◆ Given passage
_____

This is a significant area of public policy that needs a lot of attention, because during this period I looked at different development patterns and land use in terms of economic development and crystallized some strong views on the disconnect between stated values and how our systems are actually designed.  In fact, a lot of my local government the last 3 years has strived to reconcile the failure of our systems to align with our stated values as a society in terms of land management.
 
90% of the population supports urban centers and the preservation of farm land and open natural lands, but unfortunately all our development support that deals with infrastructure and economic development works against those values.  Historically we've had a pro-sprawl anti-sustainability approach to development and its been baked in the cake that all cities are in a constant state of growth and that all land appreciates - bigger is supposedly better and consumption is the same as growth and growth is prosperity.  But we know now that's not the case.
 
Successful sustainable cities continue to reinvest in their core, even when they go through population loss; and they re-invent their core. The willingness to reinvent and rethink starts with the belief that cities themselves are vital. But a lot of the way our systems work operate on the presumption that American cities have a period of birth, growth, realize their potential, and then decline.  I believe they have a longer history and if you look at Europe, where the history of their cities is much longer, they've been willing to invest in transportation and their core communities and make long term investments that might not look so smart on a short-term balance sheet. We haven't been oriented that way.
 
As I thought of running for Congress a range of issues surfaced that I'm interested in, but mainly its how to stay competitive as a nation and embrace the elements that made us this productive society - one of those is investing in vibrant cities.
 
As for my top 3 campaign contributors, in my case its thousands of donors that probably average $40.00 per donation. I don't accept a lot of PAC money. I will accept support from organizations that represent employers in my district, but I'm not accepting money from Wall Street, which is where a lot of it comes from.  This is intentional on my part.

_____

[Data on locating visible targets]
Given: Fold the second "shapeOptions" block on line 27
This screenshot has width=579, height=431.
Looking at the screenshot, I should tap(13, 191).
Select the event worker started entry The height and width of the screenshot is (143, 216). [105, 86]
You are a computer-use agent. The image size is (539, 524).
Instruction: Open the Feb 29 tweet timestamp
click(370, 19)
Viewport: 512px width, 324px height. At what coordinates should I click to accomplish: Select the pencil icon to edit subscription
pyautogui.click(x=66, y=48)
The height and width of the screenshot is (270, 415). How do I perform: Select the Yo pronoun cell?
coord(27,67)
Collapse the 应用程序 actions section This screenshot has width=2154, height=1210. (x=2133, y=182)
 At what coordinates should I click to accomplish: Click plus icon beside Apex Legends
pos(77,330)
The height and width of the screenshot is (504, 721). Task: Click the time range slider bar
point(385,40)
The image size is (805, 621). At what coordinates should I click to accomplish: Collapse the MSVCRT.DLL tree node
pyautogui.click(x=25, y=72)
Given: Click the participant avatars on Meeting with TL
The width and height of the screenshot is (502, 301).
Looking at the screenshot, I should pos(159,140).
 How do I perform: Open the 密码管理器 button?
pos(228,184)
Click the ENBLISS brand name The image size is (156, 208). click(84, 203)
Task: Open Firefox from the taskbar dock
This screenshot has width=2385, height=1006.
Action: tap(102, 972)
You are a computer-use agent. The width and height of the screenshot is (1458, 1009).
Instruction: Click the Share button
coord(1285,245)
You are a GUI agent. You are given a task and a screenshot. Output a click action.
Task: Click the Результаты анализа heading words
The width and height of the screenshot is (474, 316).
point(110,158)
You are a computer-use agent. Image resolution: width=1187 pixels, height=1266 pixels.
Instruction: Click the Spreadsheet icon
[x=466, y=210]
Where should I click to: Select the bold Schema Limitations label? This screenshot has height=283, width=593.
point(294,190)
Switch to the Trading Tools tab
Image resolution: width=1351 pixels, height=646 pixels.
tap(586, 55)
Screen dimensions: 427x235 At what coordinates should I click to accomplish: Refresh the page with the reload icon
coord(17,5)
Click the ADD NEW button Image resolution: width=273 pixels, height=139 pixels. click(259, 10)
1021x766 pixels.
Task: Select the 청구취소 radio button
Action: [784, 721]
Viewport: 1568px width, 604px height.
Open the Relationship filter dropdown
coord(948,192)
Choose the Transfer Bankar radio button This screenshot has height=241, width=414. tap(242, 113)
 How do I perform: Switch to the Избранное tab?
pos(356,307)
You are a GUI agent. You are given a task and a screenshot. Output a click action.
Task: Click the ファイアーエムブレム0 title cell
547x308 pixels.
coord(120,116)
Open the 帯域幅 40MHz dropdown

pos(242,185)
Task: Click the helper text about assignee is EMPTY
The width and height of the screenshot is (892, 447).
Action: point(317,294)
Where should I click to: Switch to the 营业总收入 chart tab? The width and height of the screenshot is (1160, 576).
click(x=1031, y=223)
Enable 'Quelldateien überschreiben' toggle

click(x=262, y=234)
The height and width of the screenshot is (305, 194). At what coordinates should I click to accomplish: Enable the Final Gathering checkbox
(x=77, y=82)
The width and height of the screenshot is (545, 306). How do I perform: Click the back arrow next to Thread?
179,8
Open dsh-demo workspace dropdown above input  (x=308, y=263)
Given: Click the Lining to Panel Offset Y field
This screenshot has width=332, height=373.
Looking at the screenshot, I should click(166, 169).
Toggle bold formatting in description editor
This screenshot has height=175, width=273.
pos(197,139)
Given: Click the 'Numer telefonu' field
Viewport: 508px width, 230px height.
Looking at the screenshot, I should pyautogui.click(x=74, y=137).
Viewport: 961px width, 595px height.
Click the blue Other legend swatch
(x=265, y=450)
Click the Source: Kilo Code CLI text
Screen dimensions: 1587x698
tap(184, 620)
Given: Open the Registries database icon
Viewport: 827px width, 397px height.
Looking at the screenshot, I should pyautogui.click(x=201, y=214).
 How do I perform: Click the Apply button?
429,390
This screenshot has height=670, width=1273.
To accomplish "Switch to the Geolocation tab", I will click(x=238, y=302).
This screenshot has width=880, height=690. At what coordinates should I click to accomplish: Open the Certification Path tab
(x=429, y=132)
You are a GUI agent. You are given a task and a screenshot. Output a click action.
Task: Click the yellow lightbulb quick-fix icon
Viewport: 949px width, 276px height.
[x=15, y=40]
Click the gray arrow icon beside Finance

_____

◆ Required task 1
According to the passage on land use and cities, what percentage of the population supports urban centers and the preservation of farm land and open natural lands?
◆ Required task 2
Reproduce the passage on land use and cities word for word, from "As I thought" to "on my part.".

◆ Expected answer 1
90%

◆ Expected answer 2
As I thought of running for Congress a range of issues surfaced that I'm interested in, but mainly its how to stay competitive as a nation and embrace the elements that made us this productive society - one of those is investing in vibrant cities.
 
As for my top 3 campaign contributors, in my case its thousands of donors that probably average $40.00 per donation. I don't accept a lot of PAC money. I will accept support from organizations that represent employers in my district, but I'm not accepting money from Wall Street, which is where a lot of it comes from.  This is intentional on my part.